> **Цель задания**
По каким признакам, согласно отрывку о сатире Ильфа и Петрова, Сухаревская конвенция самозванных детей лейтенанта Шмидта отличается от международных лиг и конвенций капиталистических держав?

> **Текст отрывка**
===
Итак, в задорном и невероятном этом образе ничего фантастического нет. Основа его - жизненна и реальна, и только в веселом гротескно-пародийном его освещении блещут авторская выдумка и остроумие.

При первом взгляде, еще не задумавшись, вы, может быть, воспримете внешнюю, веселую сторону событий. Но едва остановив свое внимание на образе, вы чувствуете, что он пародиен. Что пародируется здесь? То, что даже жулики вынуждены планировать свою деятельность под напором планового стиля нашего хозяйства, в котором регулируется все, включая и спрос и предложение рабочей силы? По форме - да. Это - верхний слой пародии, пародия-форма, цель которой - задать юмористический тон повествованию. Такой пародии, посмеивающейся над тем, что авторы не думают осуждать, что для них приемлемо или даже дорого,- в произведениях Ильфа и Петрова немало. Но когда образ воспринят читателем до конца, она как бы сдвигается и под нею отчетливо проступает пародийная сущность образа, жесткая, смелая, злая. Обнажается новый, уже третий слой образа, и мы начинаем догадываться, что это не столько бытовая сатира (хотя элемент бытовой сатиры здесь очевиден), сколько сатира на современные Ильфу и Петрову международные события и что Сухаревская конвенция самозванных детей лейтенанта Шмидта разве что по солидности и по масштабу отличается от бесчисленных международных лиг и конвенций, при помощи которых капиталистические державы и монополии делили чужие территории.

Образ многослоен. Его художественная правда - от глубокого знания Ильфом и Петровым жизни. Они правдивы в большом и малом. И это создает удивительную атмосферу достоверности, подкупает читателя, захватывает его.
===
> **Исходные данные**
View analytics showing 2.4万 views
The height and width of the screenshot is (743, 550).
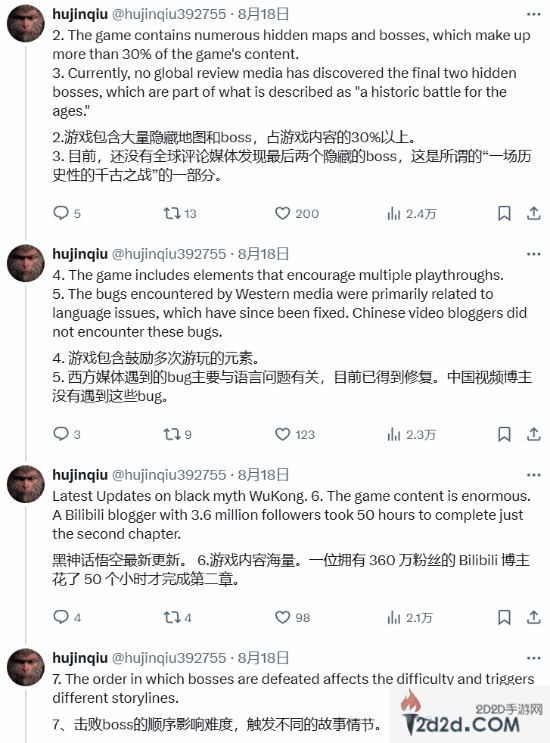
===
> **Ответ на задание**
Только по солидности и по масштабу.